The important part is that the run never really rolled over. It just kept getting better more slowly.

Step	Train Loss	EMA Val Loss	PPL
200	5.0049	6.7878	886.99
1000	4.1367	4.8510	127.87
1800	4.2224	4.2847	72.58
3200	4.2821	4.0500	57.40
5200	3.7050	3.9194	50.37
7400	3.8102	3.8551	47.23
10000	3.8445	3.8267	45.91
12000	3.7043	3.8207	45.63

So the original 1800-step pilot was real, but it was not the end of the useful training regime.

Sample Progression

What I cared about most was whether this architecture could stay in a clearly speech-like regime and get cleaner with more training. It did.
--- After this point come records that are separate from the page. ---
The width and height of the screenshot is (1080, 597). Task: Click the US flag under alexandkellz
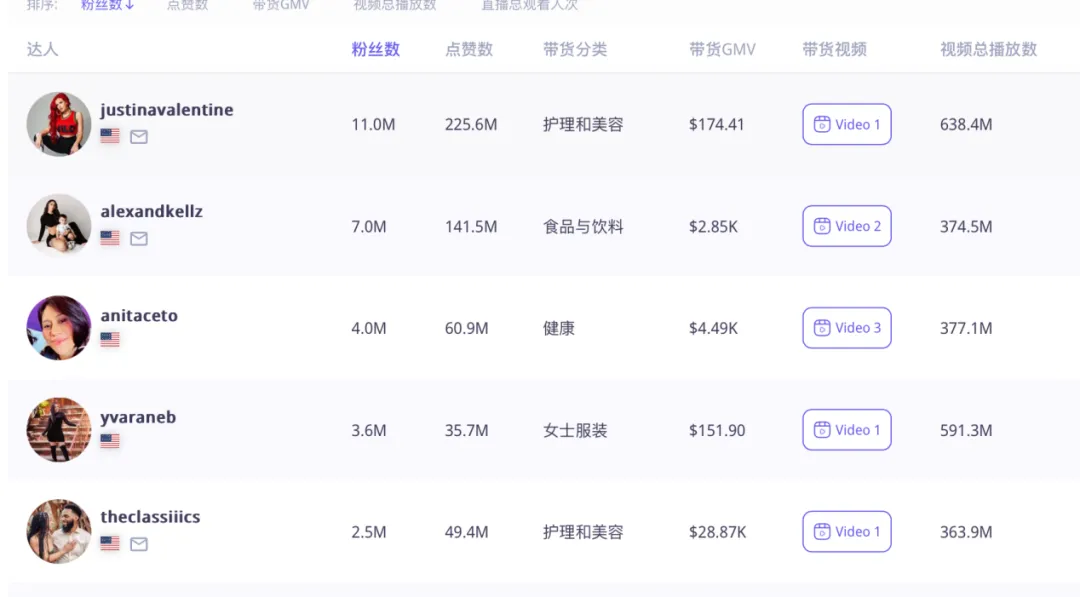[x=110, y=238]
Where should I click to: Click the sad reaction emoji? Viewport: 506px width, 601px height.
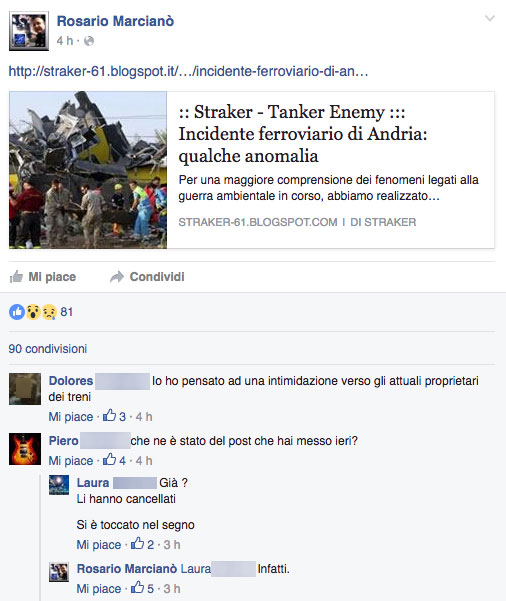[49, 312]
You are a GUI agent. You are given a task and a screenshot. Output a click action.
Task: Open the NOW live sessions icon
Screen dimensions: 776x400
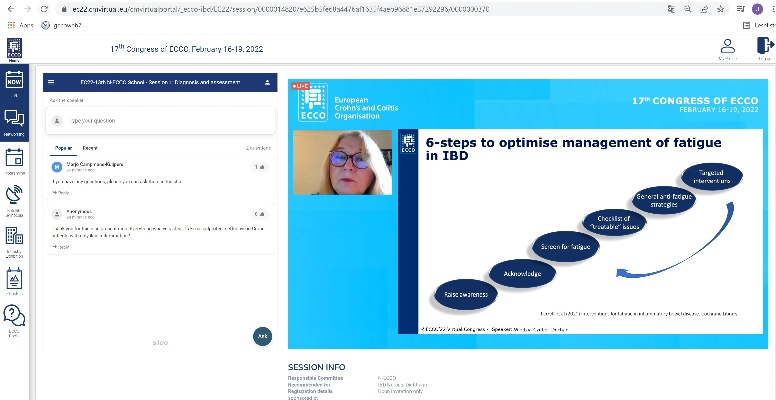[14, 83]
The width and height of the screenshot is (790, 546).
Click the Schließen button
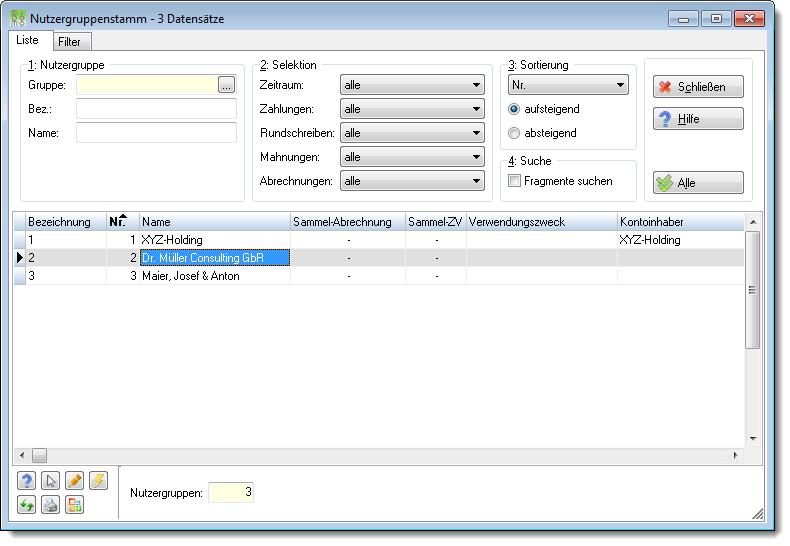pos(698,87)
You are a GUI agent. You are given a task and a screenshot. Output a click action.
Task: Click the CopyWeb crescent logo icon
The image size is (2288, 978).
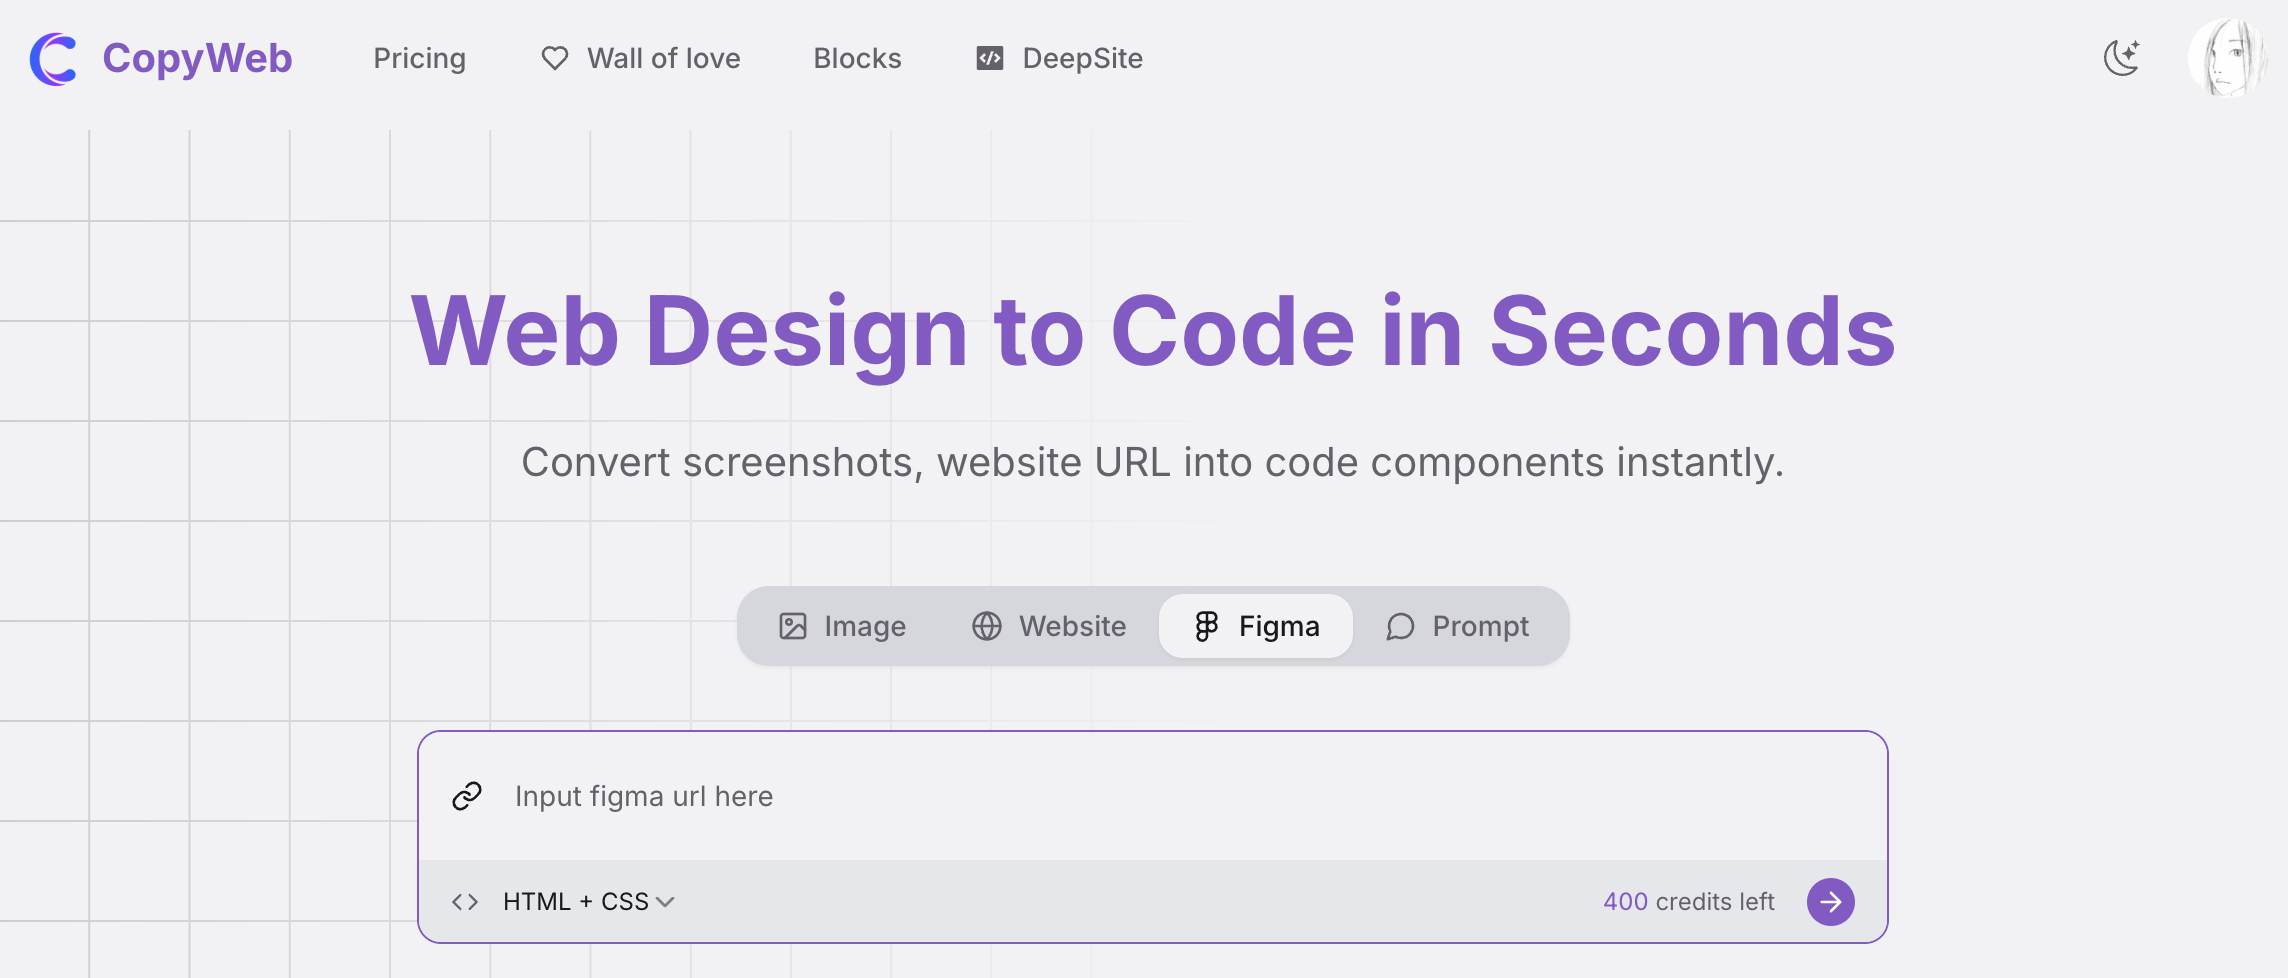click(x=53, y=59)
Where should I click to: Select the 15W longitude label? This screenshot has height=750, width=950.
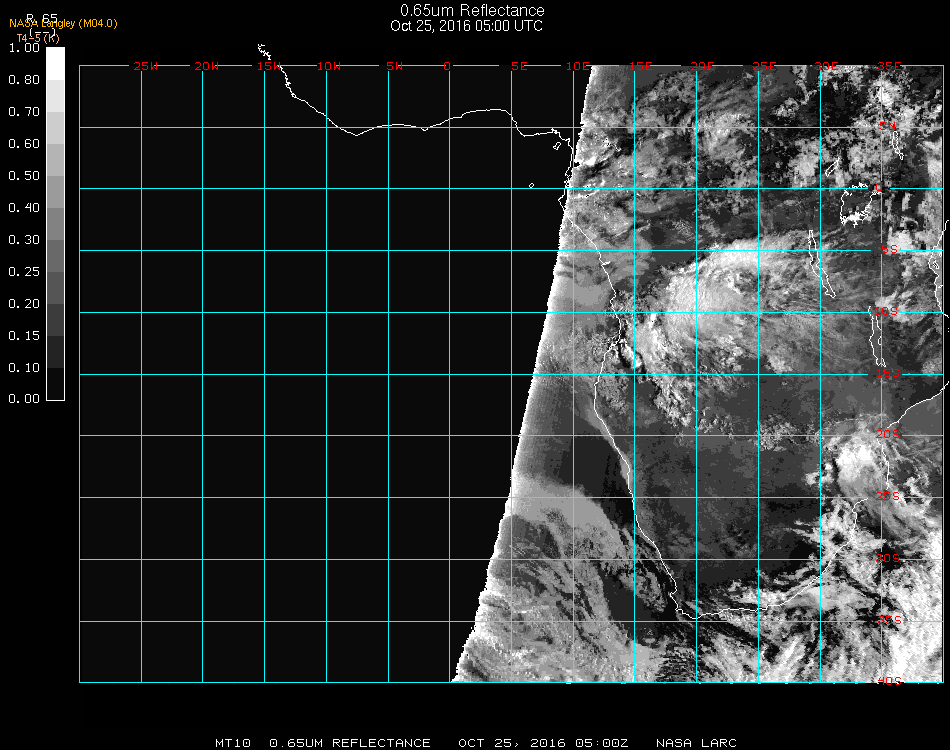[x=268, y=66]
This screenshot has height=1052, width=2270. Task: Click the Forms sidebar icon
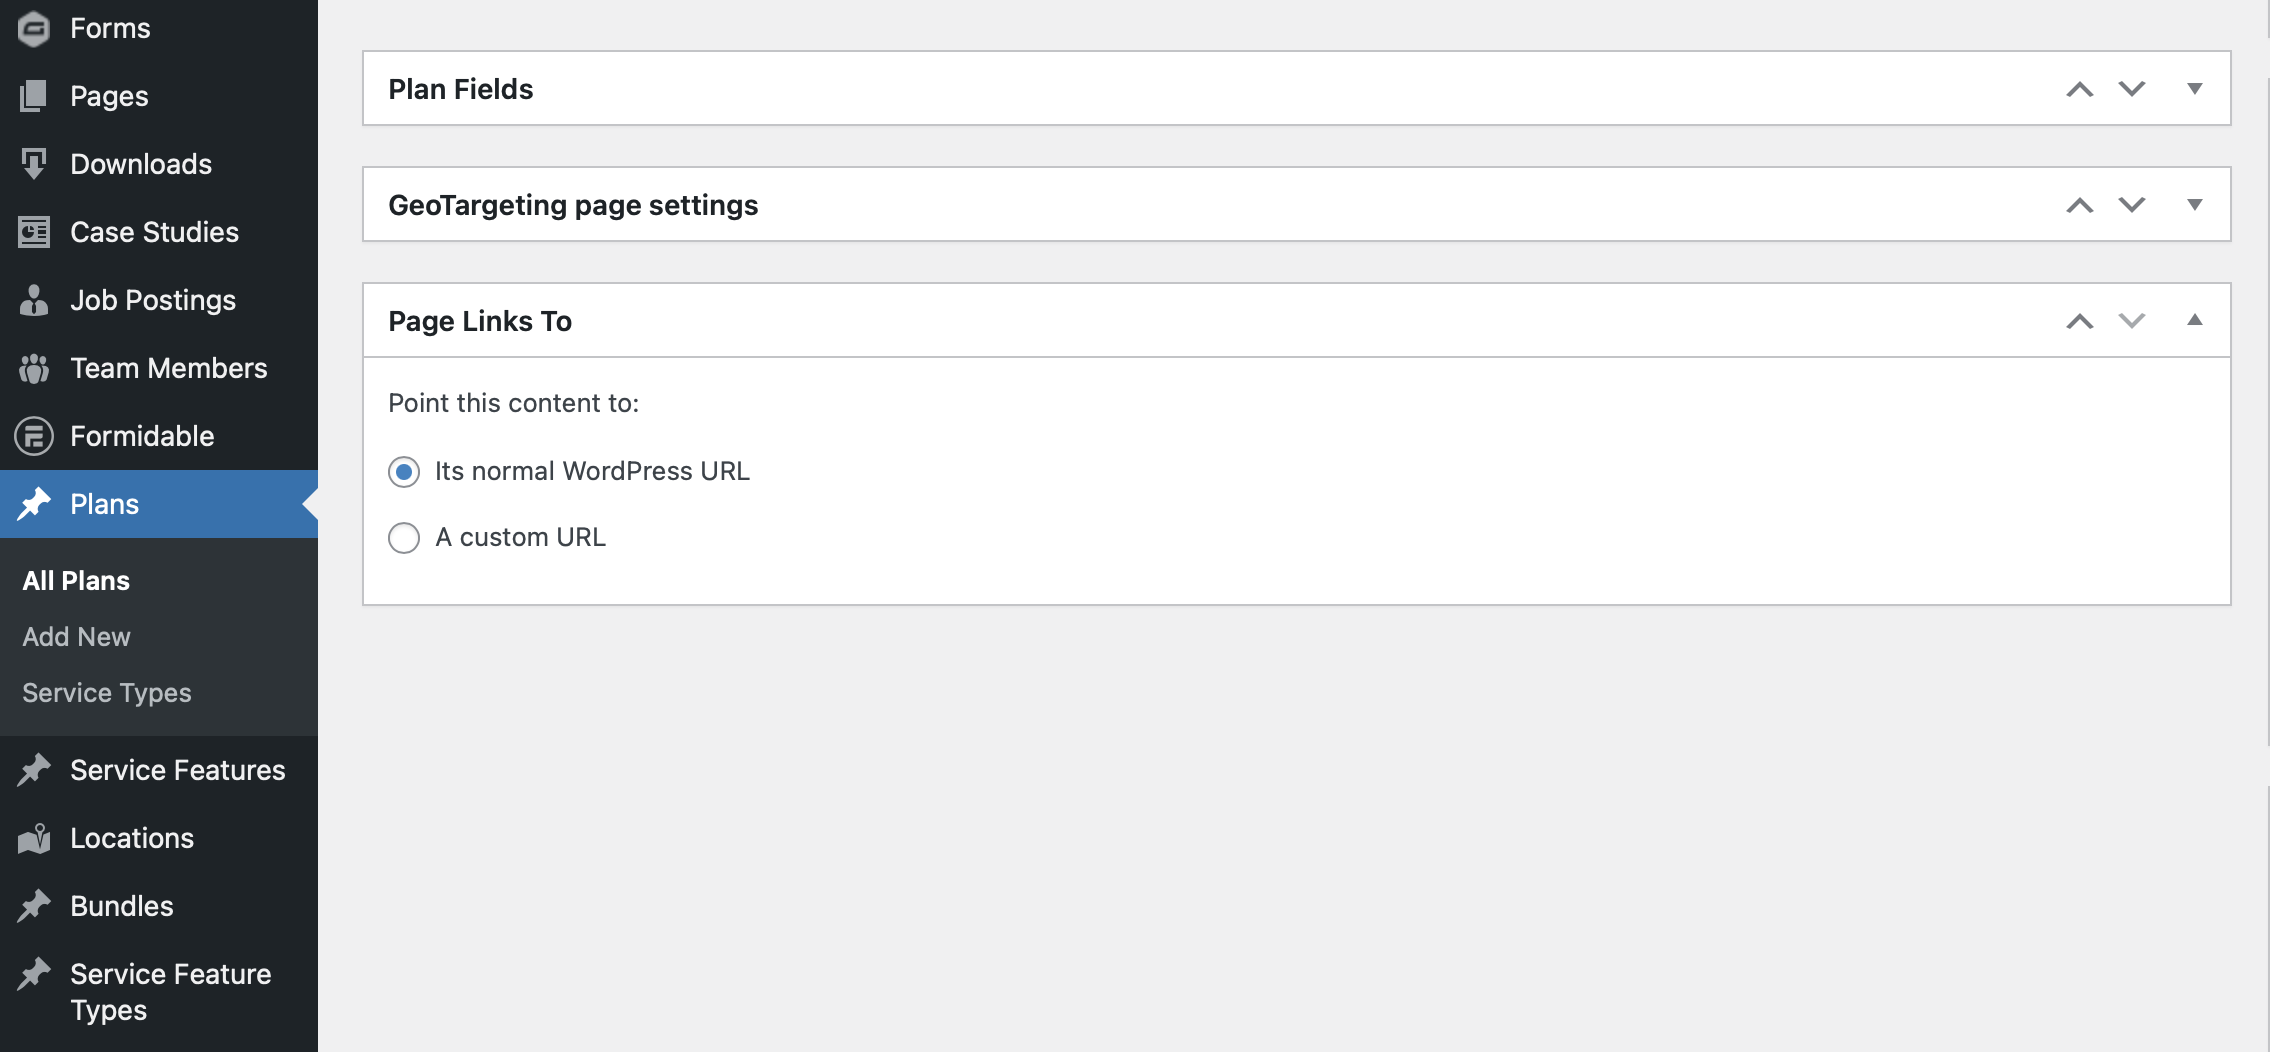coord(34,29)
Earlier pilot checkpoint: step 1800

Mid-run checkpoint: step 7400

Final-best checkpoint: step 12000

Sample 1

Sample 2

Sample 3

These are still babbly and not semantically grounded. But they are much less in the “barely holding together” regime than the early pilot, and that matters.

What I Think This Says

The narrow claim I am comfortable making is:

a small OLMo-hybrid / Gated-DeltaNet-style speech codec LM can learn enough local speech structure on a clean single-speaker corpus to produce stable, clearly voice-like audio, and it keeps improving well past the first emergence point.

What I am not claiming:

that this is a finished TTS system
that it beats a matched transformer baseline
that the current no-FLA run reflects the architecture’s ideal efficiency
that these samples are semantically meaningful speech

This is still an architecture viability result. But it is a real one.

Next Step

This is enough to justify moving into text conditioning.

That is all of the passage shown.